Available data Start Marker

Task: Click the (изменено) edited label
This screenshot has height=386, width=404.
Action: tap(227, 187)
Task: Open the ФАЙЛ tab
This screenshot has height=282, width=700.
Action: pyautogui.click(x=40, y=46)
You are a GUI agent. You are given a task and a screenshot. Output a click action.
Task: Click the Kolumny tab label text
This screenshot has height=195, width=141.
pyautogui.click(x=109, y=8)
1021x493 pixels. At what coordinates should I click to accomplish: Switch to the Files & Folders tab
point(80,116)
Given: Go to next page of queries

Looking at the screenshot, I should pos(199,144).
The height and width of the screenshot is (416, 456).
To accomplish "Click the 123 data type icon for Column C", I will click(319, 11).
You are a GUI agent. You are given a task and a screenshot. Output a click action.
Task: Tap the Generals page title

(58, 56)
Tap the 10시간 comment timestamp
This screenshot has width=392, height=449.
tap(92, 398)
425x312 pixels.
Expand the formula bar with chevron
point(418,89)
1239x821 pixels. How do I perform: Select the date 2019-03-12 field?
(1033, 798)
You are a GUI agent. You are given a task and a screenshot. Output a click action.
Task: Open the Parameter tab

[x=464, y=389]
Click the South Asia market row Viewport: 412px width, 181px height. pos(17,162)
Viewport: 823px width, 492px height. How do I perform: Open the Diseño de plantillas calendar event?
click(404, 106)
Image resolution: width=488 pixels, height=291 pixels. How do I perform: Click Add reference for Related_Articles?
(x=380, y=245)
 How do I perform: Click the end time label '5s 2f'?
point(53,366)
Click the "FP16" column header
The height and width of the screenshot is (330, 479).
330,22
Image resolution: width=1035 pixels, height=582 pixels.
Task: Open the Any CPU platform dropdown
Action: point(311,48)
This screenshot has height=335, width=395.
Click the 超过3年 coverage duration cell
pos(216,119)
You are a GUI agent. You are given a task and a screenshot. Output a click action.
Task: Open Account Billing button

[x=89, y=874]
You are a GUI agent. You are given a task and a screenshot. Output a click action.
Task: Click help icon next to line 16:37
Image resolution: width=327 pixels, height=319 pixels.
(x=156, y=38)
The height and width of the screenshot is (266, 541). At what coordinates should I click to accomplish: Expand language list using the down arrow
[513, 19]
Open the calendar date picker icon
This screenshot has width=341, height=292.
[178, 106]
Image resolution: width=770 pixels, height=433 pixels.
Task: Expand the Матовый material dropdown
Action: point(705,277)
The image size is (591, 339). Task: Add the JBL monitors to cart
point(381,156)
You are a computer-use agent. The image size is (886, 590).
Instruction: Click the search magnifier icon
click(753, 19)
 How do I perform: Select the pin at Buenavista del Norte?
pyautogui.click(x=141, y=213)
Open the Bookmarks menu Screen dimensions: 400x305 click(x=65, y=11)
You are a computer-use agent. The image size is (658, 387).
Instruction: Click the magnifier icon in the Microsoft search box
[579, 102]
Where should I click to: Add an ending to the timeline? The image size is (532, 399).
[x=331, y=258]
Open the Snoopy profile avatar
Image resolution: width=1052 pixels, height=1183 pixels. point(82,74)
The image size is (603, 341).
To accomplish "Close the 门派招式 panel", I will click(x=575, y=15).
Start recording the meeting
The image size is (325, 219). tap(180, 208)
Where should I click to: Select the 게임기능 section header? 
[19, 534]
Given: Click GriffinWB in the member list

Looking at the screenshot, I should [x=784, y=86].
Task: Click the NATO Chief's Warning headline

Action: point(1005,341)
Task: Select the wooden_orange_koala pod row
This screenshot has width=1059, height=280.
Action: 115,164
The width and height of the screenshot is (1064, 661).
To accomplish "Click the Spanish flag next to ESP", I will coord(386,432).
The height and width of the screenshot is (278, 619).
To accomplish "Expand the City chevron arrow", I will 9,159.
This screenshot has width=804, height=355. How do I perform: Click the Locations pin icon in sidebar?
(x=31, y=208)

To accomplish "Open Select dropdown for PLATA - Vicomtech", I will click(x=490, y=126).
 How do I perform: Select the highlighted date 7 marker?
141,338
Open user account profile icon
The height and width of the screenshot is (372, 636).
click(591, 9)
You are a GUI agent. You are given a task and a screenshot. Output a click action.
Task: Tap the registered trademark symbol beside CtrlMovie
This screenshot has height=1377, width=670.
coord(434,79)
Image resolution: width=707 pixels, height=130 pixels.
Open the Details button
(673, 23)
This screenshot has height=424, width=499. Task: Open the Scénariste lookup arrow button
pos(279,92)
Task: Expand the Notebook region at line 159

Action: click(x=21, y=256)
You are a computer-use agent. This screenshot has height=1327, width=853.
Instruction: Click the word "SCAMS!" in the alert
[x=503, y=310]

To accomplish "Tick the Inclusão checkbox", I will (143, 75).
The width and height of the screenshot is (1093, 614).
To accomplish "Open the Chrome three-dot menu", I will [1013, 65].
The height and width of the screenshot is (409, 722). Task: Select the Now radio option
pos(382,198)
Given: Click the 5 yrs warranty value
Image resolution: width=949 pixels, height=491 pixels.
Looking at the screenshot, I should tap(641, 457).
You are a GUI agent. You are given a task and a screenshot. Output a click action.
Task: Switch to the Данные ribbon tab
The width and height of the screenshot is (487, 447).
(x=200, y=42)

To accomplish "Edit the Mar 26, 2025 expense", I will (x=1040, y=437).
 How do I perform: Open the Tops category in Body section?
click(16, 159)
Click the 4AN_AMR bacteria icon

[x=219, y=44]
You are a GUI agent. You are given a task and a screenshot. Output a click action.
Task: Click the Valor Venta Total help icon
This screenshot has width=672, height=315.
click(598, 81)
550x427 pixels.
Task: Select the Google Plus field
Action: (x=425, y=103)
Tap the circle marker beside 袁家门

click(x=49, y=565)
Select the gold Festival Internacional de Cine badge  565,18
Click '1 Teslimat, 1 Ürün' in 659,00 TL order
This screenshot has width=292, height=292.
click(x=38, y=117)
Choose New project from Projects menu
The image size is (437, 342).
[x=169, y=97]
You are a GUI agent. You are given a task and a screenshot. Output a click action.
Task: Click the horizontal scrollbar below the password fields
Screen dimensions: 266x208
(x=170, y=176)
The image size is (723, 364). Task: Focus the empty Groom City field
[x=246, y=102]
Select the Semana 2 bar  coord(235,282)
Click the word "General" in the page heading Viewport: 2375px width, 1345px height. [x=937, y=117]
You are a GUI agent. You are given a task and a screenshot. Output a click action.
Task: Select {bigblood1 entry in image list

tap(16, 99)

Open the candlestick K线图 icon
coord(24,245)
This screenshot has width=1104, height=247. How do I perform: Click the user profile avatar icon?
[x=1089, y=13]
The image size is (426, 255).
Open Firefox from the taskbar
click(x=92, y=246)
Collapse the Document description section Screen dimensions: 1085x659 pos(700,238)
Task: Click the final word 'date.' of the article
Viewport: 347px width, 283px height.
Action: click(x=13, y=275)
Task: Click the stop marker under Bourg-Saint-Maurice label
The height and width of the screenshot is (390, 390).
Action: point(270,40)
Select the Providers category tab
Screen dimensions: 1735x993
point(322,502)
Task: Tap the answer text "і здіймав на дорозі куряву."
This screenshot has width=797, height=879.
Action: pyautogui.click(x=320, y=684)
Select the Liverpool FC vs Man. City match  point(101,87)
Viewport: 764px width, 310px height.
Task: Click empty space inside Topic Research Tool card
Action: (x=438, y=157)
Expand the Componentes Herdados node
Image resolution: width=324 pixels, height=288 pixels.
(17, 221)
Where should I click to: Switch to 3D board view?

Available data End Marker

# What to do:
Scan the records for the string "text" and report each line where it occurs.

# Solution:
Task: Click the Kolumny tab label text
Task: Tap the answer text "і здіймав на дорозі куряву."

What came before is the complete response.